I’ll believe in people settling Mars at about the same time I see people settling the Gobi Desert. The Gobi Desert is about a thousand times as hospitable as Mars and five hundred times cheaper and easier to reach. Nobody ever writes “Gobi Desert Opera” because, well, it’s just kind of plonkingly obvious that there’s no good reason to go there and live. It’s ugly, it’s inhospitable and there’s no way to make it pay. Mars is just the same, really. We just romanticize it because it’s so hard to reach.
On the other hand, there might really be some way to make living in the Gobi Desert pay.

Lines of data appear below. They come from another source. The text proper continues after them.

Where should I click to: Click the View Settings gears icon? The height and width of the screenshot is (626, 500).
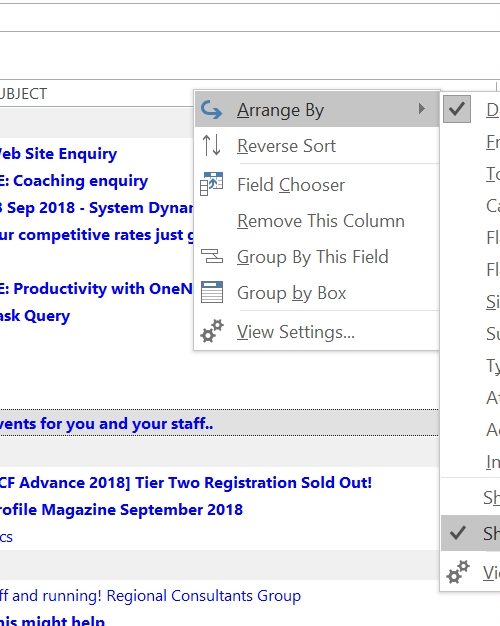pyautogui.click(x=212, y=331)
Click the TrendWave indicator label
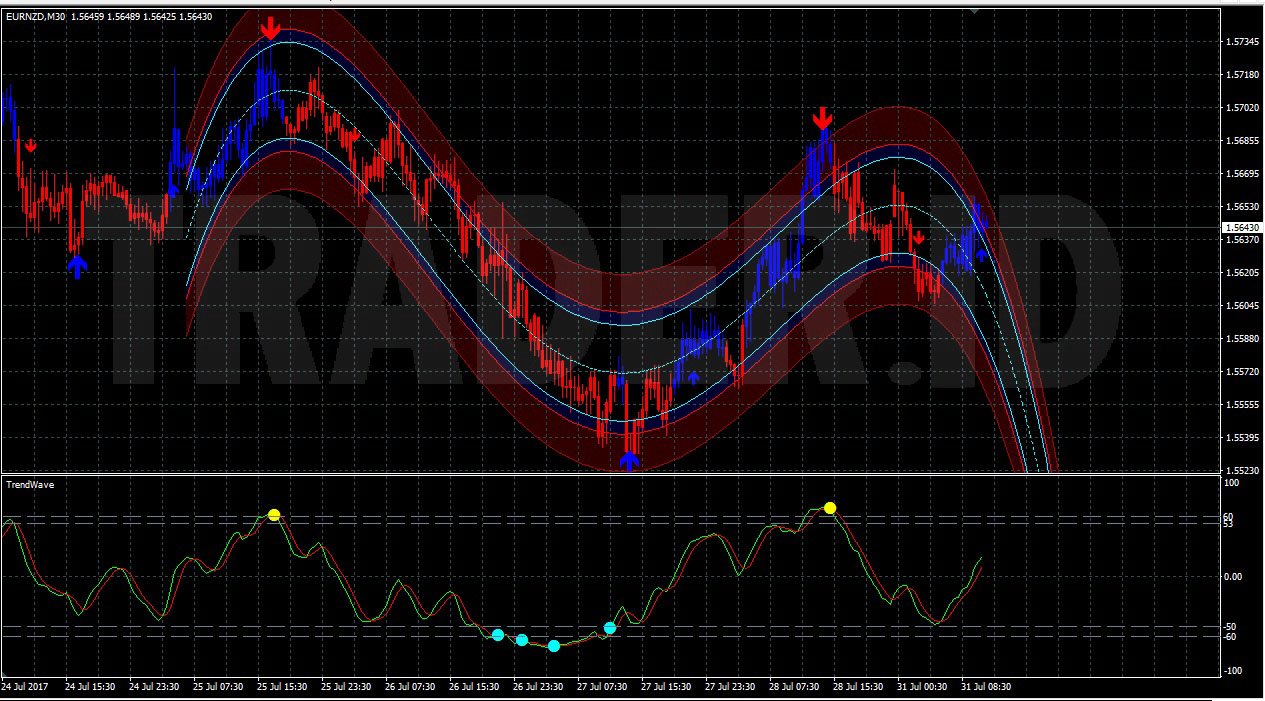The height and width of the screenshot is (701, 1265). click(30, 485)
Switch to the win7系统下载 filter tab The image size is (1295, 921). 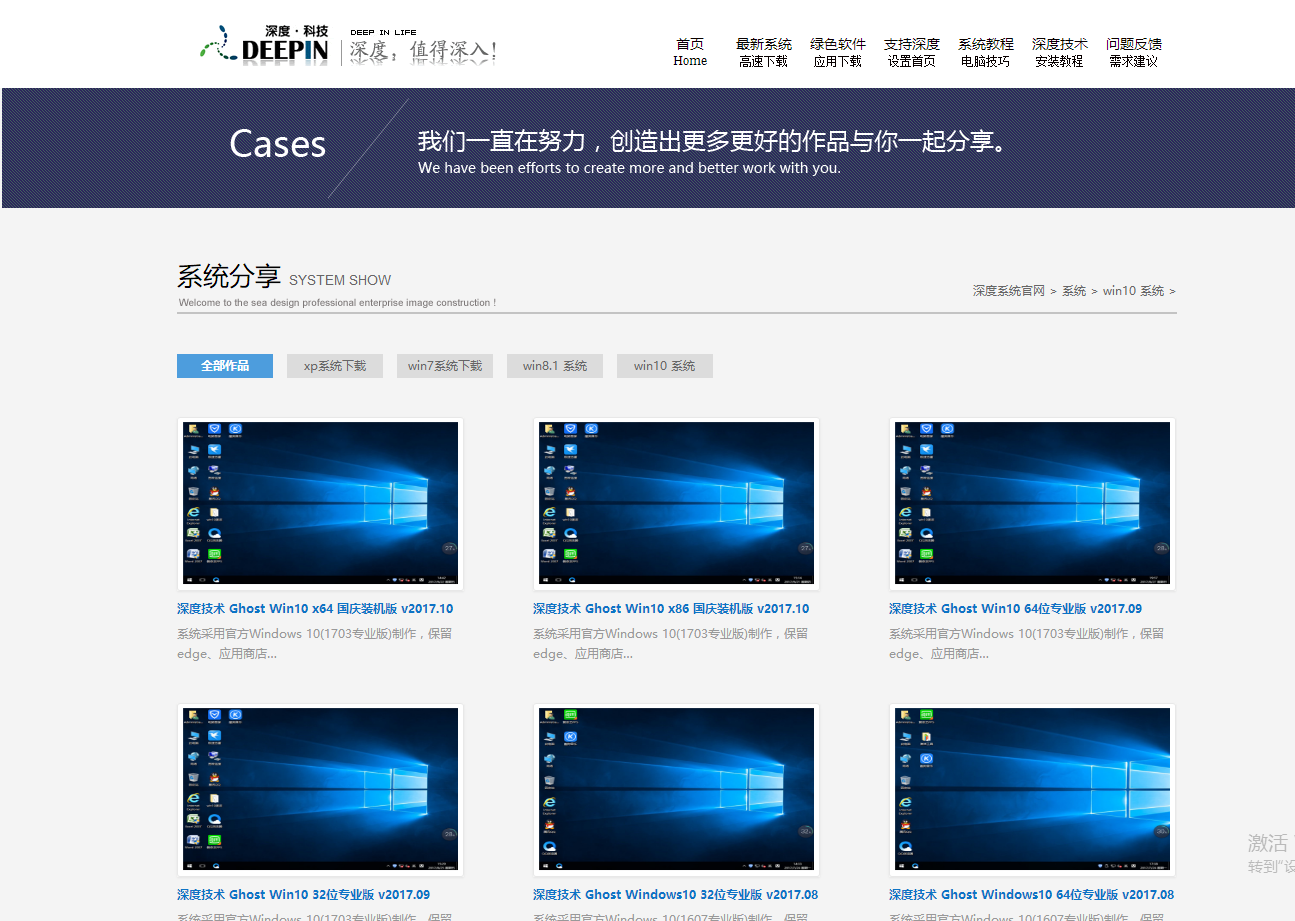coord(445,366)
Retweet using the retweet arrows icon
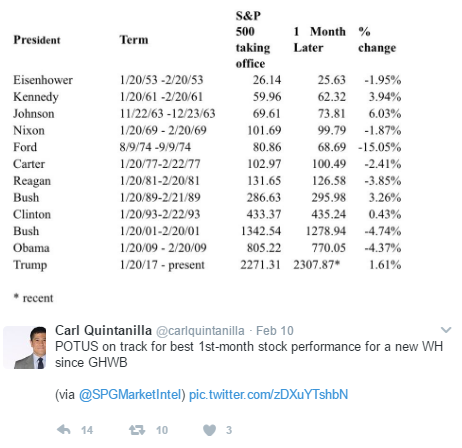 [137, 430]
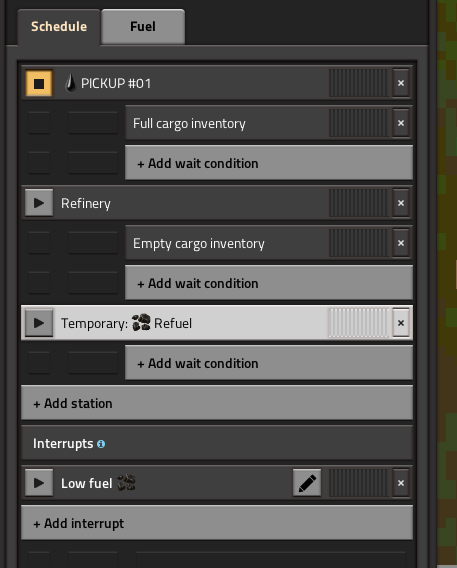Screen dimensions: 457x568
Task: Remove PICKUP #01 station from schedule
Action: (401, 83)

And if that were the case, and you really had communities making a nice cheerful go of daily life on arid, freezing, barren rock and sand, then a cultural transfer to Mars might make a certain sense.
Whether it be the Gobi Desert, the moon, or Mars, private enterprise should fund exploration and/or settlement, not government.
Friday, January 09, 2004
I Thought Canada Was “Progressive” on Sexuality
Daniel Medley says this,
Two 12 year old Canadian girls have been expelled from school for a blatant act of capitalism.
Two Grade 7 girls were encouraged to leave their school after they were caught in a public make out session in the school cafeteria.
The 12-year-olds charged boys $5 to watch the lunch-hour show late last year.
which was reported here.
Colby, can you verify this?
Republicans Still Selling “Honorifics for Dollars”
Back on November 3rd, 2003, at my old Blogger site, I posted Honorifics for Dollars. In the post, I wrote of one of the ploys the Republican party is using to raise cash. Specifically, I had received notification that I had been selected as a “honorary chairman” for the Business Advisory Council, and, if I would just contribute five hundred dollars or so, I could have my name published in the Wall Street Journal, with other illuminaries. For the details on this, click the link.
Interestingly, I just received another call from DeLay’s call center, which I can just about picture in my mind as a bunch of drones with headsets on hoping to score the “big one,” informing me that I am still being considered as a honorary chairman of previously mentioned council, and, that I would be receiving an invite to DC for a March meeting on business taxes, so could I contribute five hundred dollars. I said no. How about two hundred dollars, the caller asked. I said no. How about one hundred dollars? I said no.
What is up with this? I don’t contribute to any political party, and, I have also given up on voting. I wonder how far it will go?
Senate Resolution 1993
Eric Peters, writing in The American Spectator, brings to our attention Hillary Clinton’s latest atrocity, co-sponsored by John Warner, Senate Resolution 1993. Peters’ piece, entitled Buckle Up for Hillary, bitch slaps Hillary and Warner for attempting to constrict your personal responsibility with “primary enforcement,” nationally, regarding seatbelt use. From Peters’ article.
Hillary Clinton wants you to buckle up for safety—and she’s ready to crack her whip to make sure that you do. Along with co-sponsoring Virginia Republican Sen. John Warner, Sen. Clinton is pushing strong-arm federal legislation, Senate Resolution 1993, that would all but require every state in the country to pass “primary enforcement” seat belt laws.
Primary enforcement means the police can screech out of alleyways, turn on their sirens and pull you over, hands on their guns, spotlight in your face—simply for failing to wear your seat belt. (Primary enforcement also gives police officers legal pretext to demand that you produce ID, answer questions—and enables them to give you and your vehicle a thorough “once over”—again, solely for failing to buckle up.)
Yep, this is the land of the free and home of the brave.
Via Gene Healy at Liberty & Power: Group Blog.